MATERIAL FOR THIS TASK —

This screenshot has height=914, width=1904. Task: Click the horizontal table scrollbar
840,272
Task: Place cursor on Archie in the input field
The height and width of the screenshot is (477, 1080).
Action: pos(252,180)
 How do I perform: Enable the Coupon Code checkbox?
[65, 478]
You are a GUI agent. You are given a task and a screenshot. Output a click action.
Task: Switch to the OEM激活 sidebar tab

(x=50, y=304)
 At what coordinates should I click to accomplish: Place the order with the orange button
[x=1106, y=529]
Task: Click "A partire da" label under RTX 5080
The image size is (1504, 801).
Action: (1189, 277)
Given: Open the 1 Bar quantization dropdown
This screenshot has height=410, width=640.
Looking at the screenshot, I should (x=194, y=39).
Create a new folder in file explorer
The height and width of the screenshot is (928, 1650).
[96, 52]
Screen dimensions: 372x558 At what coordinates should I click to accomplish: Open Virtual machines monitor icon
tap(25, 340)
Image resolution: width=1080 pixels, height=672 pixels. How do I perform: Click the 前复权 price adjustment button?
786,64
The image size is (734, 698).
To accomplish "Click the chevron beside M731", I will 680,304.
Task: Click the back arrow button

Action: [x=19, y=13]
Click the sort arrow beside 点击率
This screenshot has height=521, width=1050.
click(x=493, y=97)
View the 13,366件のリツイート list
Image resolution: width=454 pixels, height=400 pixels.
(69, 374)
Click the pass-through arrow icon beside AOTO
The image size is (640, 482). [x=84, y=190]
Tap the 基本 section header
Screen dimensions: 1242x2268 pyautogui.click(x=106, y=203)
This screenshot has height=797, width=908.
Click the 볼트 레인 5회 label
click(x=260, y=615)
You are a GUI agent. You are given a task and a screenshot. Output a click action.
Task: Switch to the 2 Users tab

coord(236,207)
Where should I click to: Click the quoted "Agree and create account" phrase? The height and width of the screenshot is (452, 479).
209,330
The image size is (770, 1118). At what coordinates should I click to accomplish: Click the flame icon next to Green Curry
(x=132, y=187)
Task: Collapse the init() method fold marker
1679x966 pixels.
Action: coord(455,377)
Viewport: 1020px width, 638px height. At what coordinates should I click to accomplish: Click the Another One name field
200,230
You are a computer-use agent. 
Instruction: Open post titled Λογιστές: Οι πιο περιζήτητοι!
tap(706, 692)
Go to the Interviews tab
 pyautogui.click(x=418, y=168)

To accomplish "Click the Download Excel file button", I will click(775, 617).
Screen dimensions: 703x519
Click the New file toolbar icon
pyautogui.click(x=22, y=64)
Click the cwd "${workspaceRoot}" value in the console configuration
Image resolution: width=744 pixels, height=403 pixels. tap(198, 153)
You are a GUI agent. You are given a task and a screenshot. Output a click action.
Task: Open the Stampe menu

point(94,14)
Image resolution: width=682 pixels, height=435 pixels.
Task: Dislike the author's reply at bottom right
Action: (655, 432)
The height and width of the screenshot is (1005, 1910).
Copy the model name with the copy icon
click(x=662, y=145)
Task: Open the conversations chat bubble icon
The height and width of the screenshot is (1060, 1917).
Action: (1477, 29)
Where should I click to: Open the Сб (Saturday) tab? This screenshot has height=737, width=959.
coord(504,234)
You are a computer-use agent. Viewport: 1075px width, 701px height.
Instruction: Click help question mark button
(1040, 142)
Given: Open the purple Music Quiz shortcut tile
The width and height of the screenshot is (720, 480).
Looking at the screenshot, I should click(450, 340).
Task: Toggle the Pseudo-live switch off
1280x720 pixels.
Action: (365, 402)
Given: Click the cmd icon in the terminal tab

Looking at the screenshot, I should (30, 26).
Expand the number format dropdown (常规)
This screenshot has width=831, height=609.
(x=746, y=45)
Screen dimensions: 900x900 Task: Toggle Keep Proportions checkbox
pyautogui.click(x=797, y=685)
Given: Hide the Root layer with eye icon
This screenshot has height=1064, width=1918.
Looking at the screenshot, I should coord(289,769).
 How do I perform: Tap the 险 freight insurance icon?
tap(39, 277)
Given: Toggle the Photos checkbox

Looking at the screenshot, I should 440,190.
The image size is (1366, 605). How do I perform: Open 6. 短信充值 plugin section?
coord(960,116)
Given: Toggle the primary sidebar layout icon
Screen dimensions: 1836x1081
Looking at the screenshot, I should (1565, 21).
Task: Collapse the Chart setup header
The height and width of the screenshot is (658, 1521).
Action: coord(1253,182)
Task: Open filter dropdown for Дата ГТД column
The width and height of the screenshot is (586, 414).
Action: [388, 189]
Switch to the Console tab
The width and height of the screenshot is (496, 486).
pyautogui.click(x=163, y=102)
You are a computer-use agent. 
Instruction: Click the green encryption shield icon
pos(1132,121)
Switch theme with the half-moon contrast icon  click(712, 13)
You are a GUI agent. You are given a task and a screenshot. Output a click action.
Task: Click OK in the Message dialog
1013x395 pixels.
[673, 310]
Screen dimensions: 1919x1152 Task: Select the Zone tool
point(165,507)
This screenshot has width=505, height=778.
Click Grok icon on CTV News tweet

YOUR TASK — Every line of the data must be reproduced exactly.

ANSWER TO THE PROBLEM —
This screenshot has height=914, width=1904. Task: Click the horizontal table scrollbar
840,272
Task: Place cursor on Archie in the input field
The height and width of the screenshot is (477, 1080).
Action: pos(252,180)
 How do I perform: Enable the Coupon Code checkbox?
[65, 478]
You are a GUI agent. You are given a task and a screenshot. Output a click action.
Task: Switch to the OEM激活 sidebar tab

(x=50, y=304)
 At what coordinates should I click to accomplish: Place the order with the orange button
[x=1106, y=529]
Task: Click "A partire da" label under RTX 5080
The image size is (1504, 801).
Action: (1189, 277)
Given: Open the 1 Bar quantization dropdown
This screenshot has height=410, width=640.
Looking at the screenshot, I should (x=194, y=39).
Create a new folder in file explorer
The height and width of the screenshot is (928, 1650).
[96, 52]
Screen dimensions: 372x558 At what coordinates should I click to accomplish: Open Virtual machines monitor icon
tap(25, 340)
Image resolution: width=1080 pixels, height=672 pixels. How do I perform: Click the 前复权 price adjustment button?
786,64
The image size is (734, 698).
To accomplish "Click the chevron beside M731", I will 680,304.
Task: Click the back arrow button

Action: [x=19, y=13]
Click the sort arrow beside 点击率
This screenshot has height=521, width=1050.
click(x=493, y=97)
View the 13,366件のリツイート list
Image resolution: width=454 pixels, height=400 pixels.
(69, 374)
Click the pass-through arrow icon beside AOTO
The image size is (640, 482). [x=84, y=190]
Tap the 基本 section header
Screen dimensions: 1242x2268 pyautogui.click(x=106, y=203)
This screenshot has height=797, width=908.
Click the 볼트 레인 5회 label
click(x=260, y=615)
You are a GUI agent. You are given a task and a screenshot. Output a click action.
Task: Switch to the 2 Users tab

coord(236,207)
Where should I click to: Click the quoted "Agree and create account" phrase? The height and width of the screenshot is (452, 479).
209,330
The image size is (770, 1118). At what coordinates should I click to accomplish: Click the flame icon next to Green Curry
(x=132, y=187)
Task: Collapse the init() method fold marker
1679x966 pixels.
Action: coord(455,377)
Viewport: 1020px width, 638px height. At what coordinates should I click to accomplish: Click the Another One name field
200,230
You are a computer-use agent. 
Instruction: Open post titled Λογιστές: Οι πιο περιζήτητοι!
tap(706, 692)
Go to the Interviews tab
 pyautogui.click(x=418, y=168)

To accomplish "Click the Download Excel file button", I will click(775, 617).
Screen dimensions: 703x519
Click the New file toolbar icon
pyautogui.click(x=22, y=64)
Click the cwd "${workspaceRoot}" value in the console configuration
Image resolution: width=744 pixels, height=403 pixels. tap(198, 153)
You are a GUI agent. You are given a task and a screenshot. Output a click action.
Task: Open the Stampe menu

point(94,14)
Image resolution: width=682 pixels, height=435 pixels.
Task: Dislike the author's reply at bottom right
Action: (655, 432)
The height and width of the screenshot is (1005, 1910).
Copy the model name with the copy icon
click(x=662, y=145)
Task: Open the conversations chat bubble icon
The height and width of the screenshot is (1060, 1917).
Action: (1477, 29)
Where should I click to: Open the Сб (Saturday) tab? This screenshot has height=737, width=959.
coord(504,234)
You are a computer-use agent. Viewport: 1075px width, 701px height.
Instruction: Click help question mark button
(1040, 142)
Given: Open the purple Music Quiz shortcut tile
The width and height of the screenshot is (720, 480).
Looking at the screenshot, I should click(450, 340).
Task: Toggle the Pseudo-live switch off
1280x720 pixels.
Action: (365, 402)
Given: Click the cmd icon in the terminal tab

Looking at the screenshot, I should (30, 26).
Expand the number format dropdown (常规)
This screenshot has width=831, height=609.
(x=746, y=45)
Screen dimensions: 900x900 Task: Toggle Keep Proportions checkbox
pyautogui.click(x=797, y=685)
Given: Hide the Root layer with eye icon
This screenshot has height=1064, width=1918.
Looking at the screenshot, I should coord(289,769).
 How do I perform: Tap the 险 freight insurance icon?
tap(39, 277)
Given: Toggle the Photos checkbox

Looking at the screenshot, I should 440,190.
The image size is (1366, 605). How do I perform: Open 6. 短信充值 plugin section?
coord(960,116)
Given: Toggle the primary sidebar layout icon
Screen dimensions: 1836x1081
Looking at the screenshot, I should (1565, 21).
Task: Collapse the Chart setup header
The height and width of the screenshot is (658, 1521).
Action: coord(1253,182)
Task: Open filter dropdown for Дата ГТД column
The width and height of the screenshot is (586, 414).
Action: [388, 189]
Switch to the Console tab
The width and height of the screenshot is (496, 486).
pyautogui.click(x=163, y=102)
You are a computer-use agent. 
Instruction: Click the green encryption shield icon
pos(1132,121)
Switch theme with the half-moon contrast icon  click(712, 13)
You are a GUI agent. You are given a task and a screenshot. Output a click action.
Task: Click OK in the Message dialog
1013x395 pixels.
[673, 310]
Screen dimensions: 1919x1152 Task: Select the Zone tool
point(165,507)
This screenshot has width=505, height=778.
Click Grok icon on CTV News tweet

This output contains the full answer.